----- RECORDS FOR PROCESSING

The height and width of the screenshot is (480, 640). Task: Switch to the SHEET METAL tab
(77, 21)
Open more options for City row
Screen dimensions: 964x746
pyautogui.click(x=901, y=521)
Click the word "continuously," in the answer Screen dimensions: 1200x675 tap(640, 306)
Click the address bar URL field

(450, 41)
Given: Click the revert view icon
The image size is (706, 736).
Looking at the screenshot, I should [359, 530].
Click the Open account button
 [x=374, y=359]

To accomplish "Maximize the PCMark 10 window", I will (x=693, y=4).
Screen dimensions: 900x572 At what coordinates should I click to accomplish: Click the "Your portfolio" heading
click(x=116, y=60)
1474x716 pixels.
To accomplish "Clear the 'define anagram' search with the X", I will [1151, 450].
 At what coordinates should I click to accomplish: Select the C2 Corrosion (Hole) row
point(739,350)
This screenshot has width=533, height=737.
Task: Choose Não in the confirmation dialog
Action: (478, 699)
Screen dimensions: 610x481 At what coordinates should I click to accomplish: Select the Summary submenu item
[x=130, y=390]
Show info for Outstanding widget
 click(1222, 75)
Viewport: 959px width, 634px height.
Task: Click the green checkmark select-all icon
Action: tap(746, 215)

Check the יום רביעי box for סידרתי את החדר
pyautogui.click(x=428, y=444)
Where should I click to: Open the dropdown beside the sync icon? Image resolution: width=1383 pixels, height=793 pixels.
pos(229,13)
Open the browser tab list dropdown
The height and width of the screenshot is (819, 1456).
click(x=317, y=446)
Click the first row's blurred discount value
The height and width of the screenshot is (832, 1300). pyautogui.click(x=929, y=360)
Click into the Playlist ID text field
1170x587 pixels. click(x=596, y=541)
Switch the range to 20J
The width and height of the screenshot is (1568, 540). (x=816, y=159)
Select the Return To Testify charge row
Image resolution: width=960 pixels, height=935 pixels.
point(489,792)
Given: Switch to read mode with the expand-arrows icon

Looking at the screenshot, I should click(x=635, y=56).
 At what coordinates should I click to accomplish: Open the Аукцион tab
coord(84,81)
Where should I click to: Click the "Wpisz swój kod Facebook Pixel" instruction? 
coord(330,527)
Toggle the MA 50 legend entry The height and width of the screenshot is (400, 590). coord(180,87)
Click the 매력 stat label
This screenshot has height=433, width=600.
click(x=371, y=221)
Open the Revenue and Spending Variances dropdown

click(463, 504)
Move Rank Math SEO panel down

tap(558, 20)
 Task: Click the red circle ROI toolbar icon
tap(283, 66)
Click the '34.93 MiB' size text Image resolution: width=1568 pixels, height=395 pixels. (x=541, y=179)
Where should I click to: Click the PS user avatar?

----------

Return all lines of the data in which the string "will" appears.

To accomplish "Maximize the PCMark 10 window", I will (x=693, y=4).
To accomplish "Clear the 'define anagram' search with the X", I will [1151, 450].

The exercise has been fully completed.